» RECORDS PROVIDED:
-*-

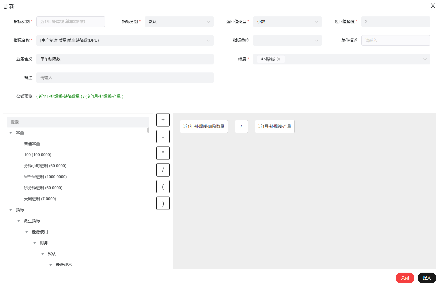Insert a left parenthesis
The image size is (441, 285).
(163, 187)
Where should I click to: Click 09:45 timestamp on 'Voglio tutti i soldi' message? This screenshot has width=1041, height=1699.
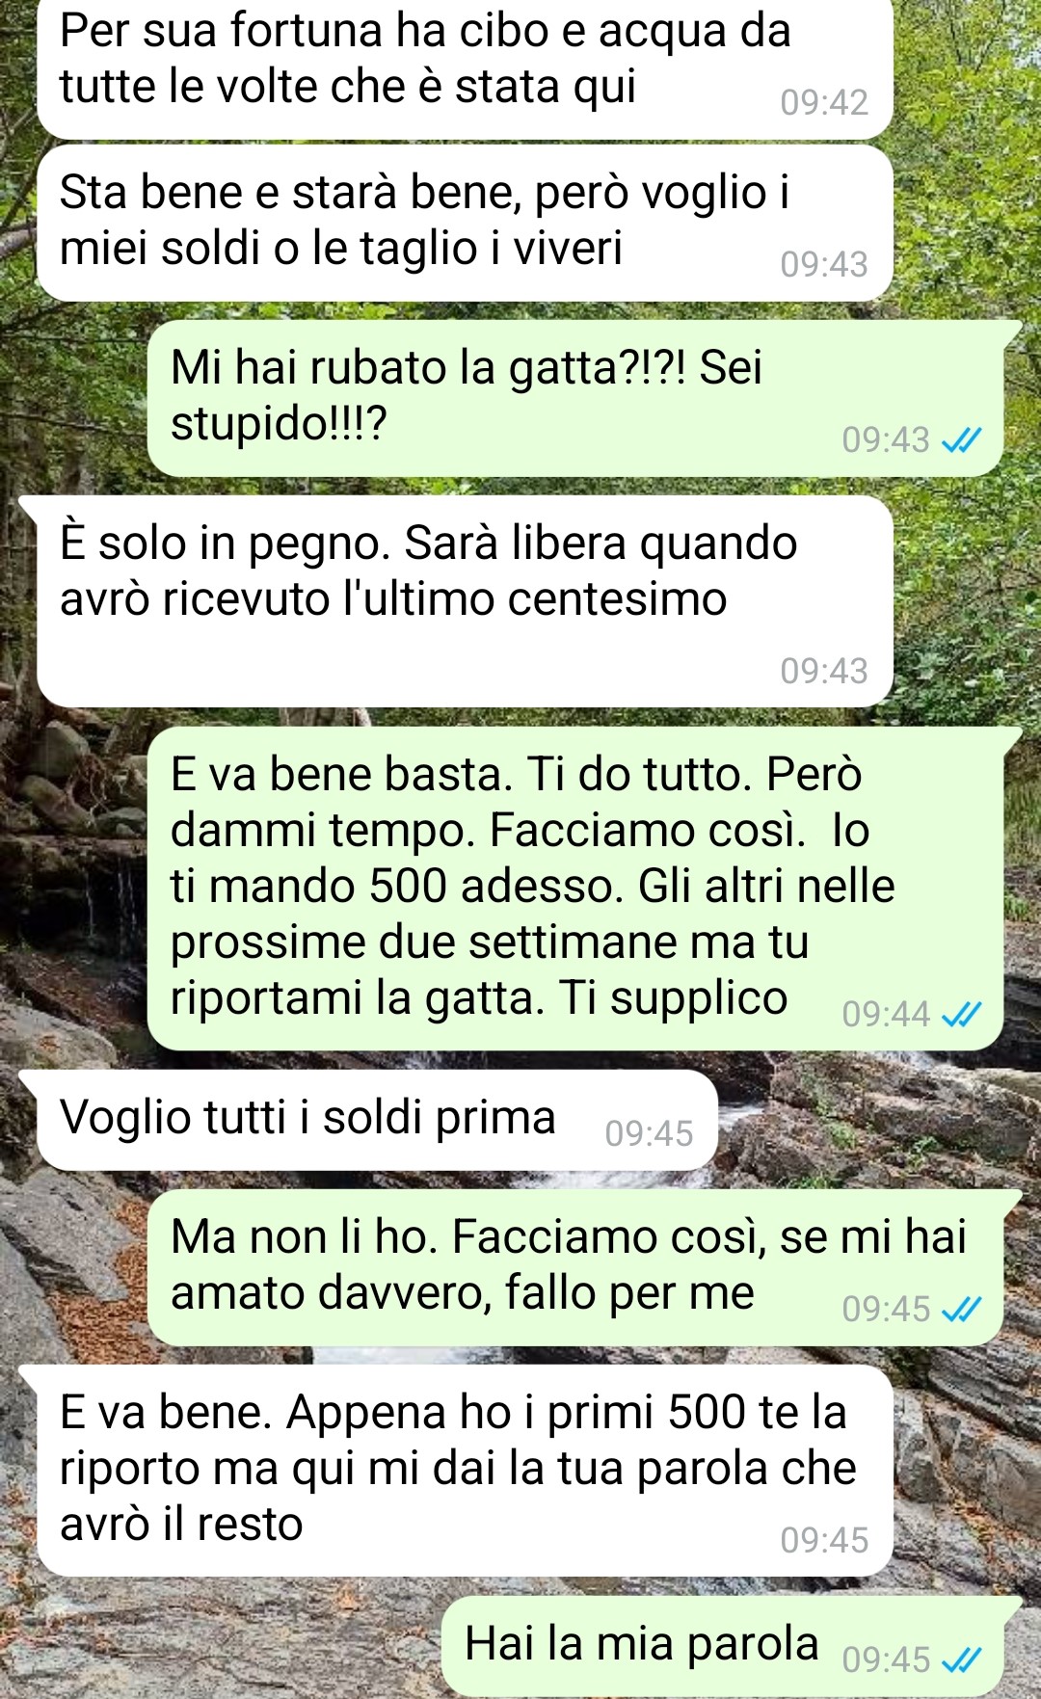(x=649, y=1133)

-*-

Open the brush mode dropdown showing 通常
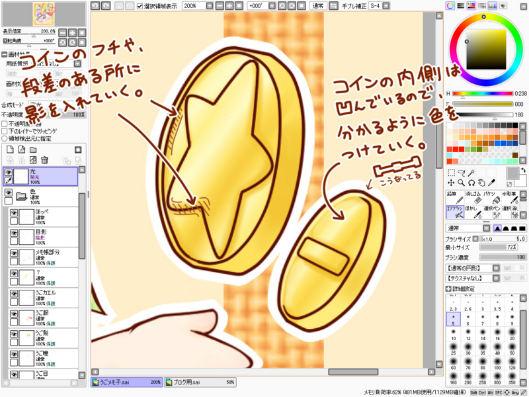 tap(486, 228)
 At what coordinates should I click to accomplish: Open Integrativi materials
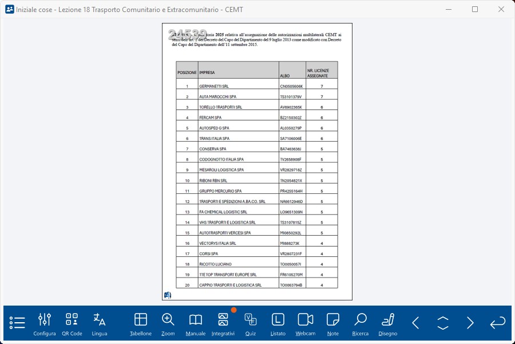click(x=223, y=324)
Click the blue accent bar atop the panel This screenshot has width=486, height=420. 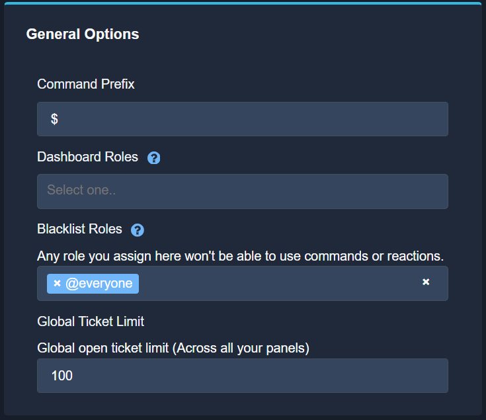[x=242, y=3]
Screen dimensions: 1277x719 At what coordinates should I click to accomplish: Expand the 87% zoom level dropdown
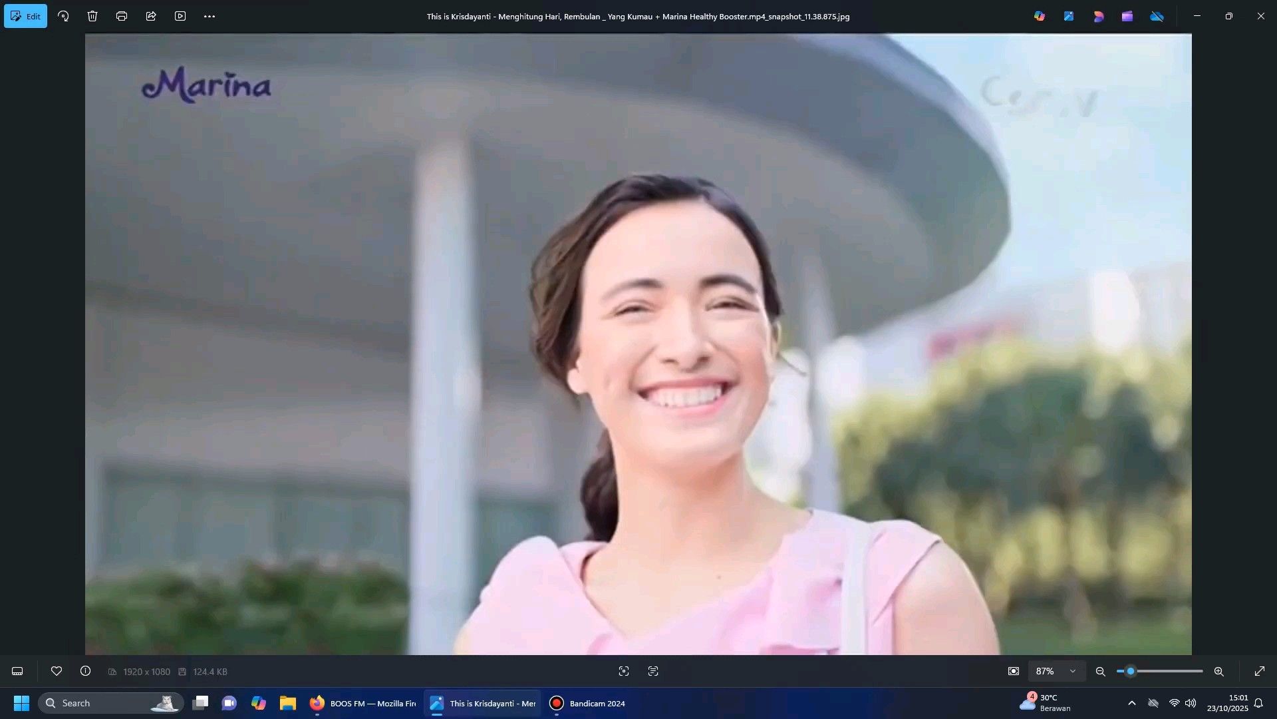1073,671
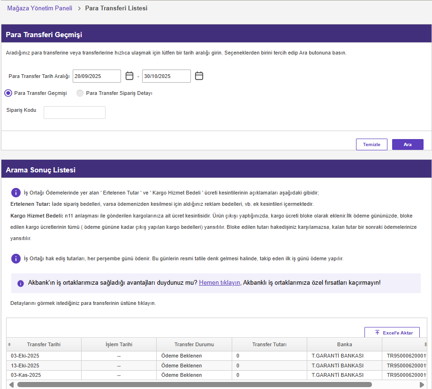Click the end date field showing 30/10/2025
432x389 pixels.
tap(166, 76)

-*-

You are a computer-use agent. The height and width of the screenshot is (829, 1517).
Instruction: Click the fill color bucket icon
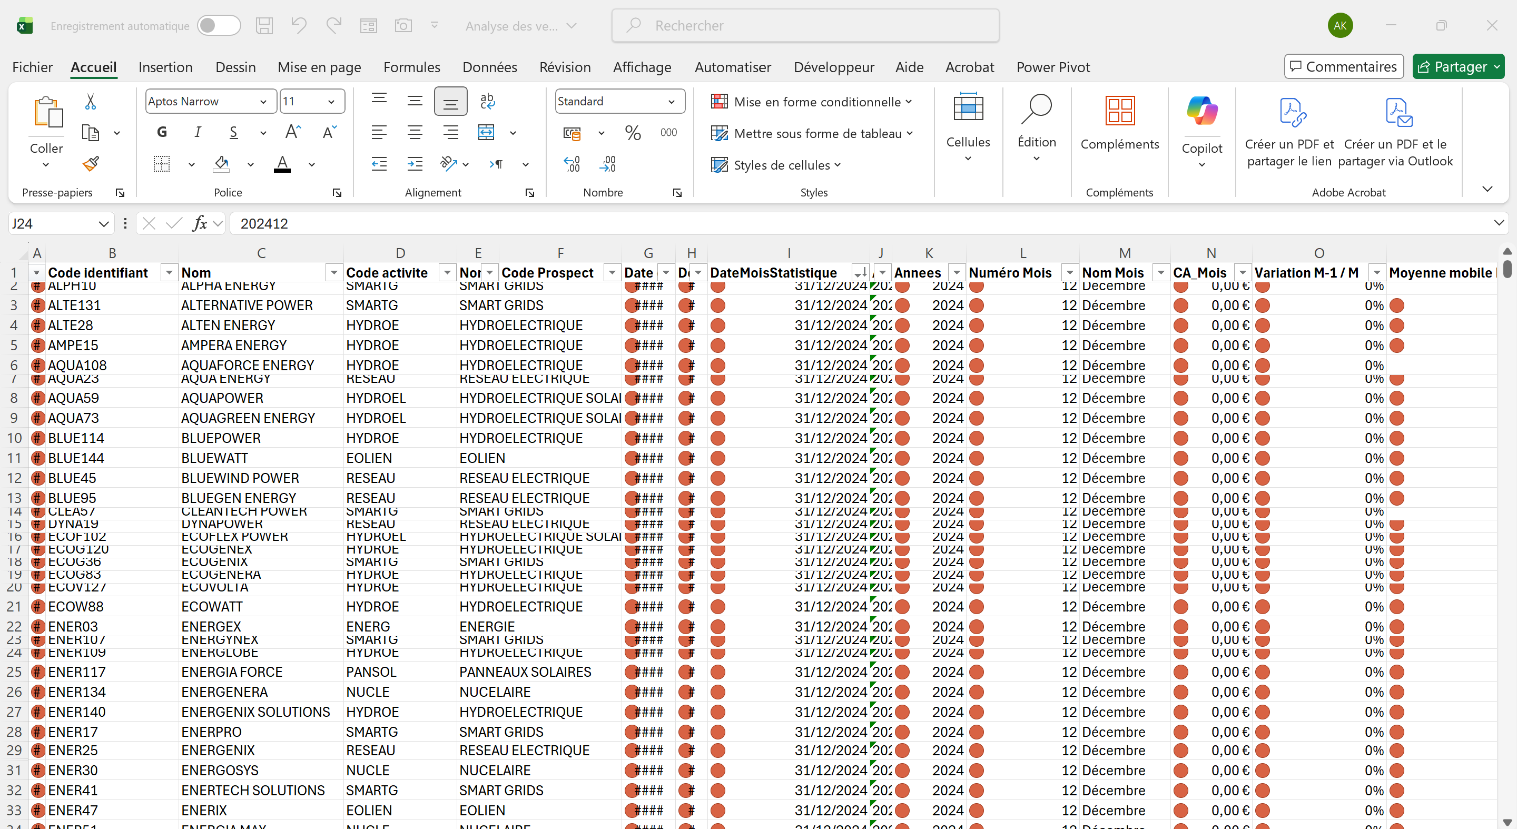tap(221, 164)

-*-

» GOAL:
Return the records from the line containing "Insert a left parenthesis" to the line containing "(x=649, y=1133)", both included, copied exactly. Leave out the pictures.

» SOLUTION:
Insert a left parenthesis
The image size is (441, 285).
(163, 187)
Where should I click to: Click 09:45 timestamp on 'Voglio tutti i soldi' message? This screenshot has width=1041, height=1699.
(x=649, y=1133)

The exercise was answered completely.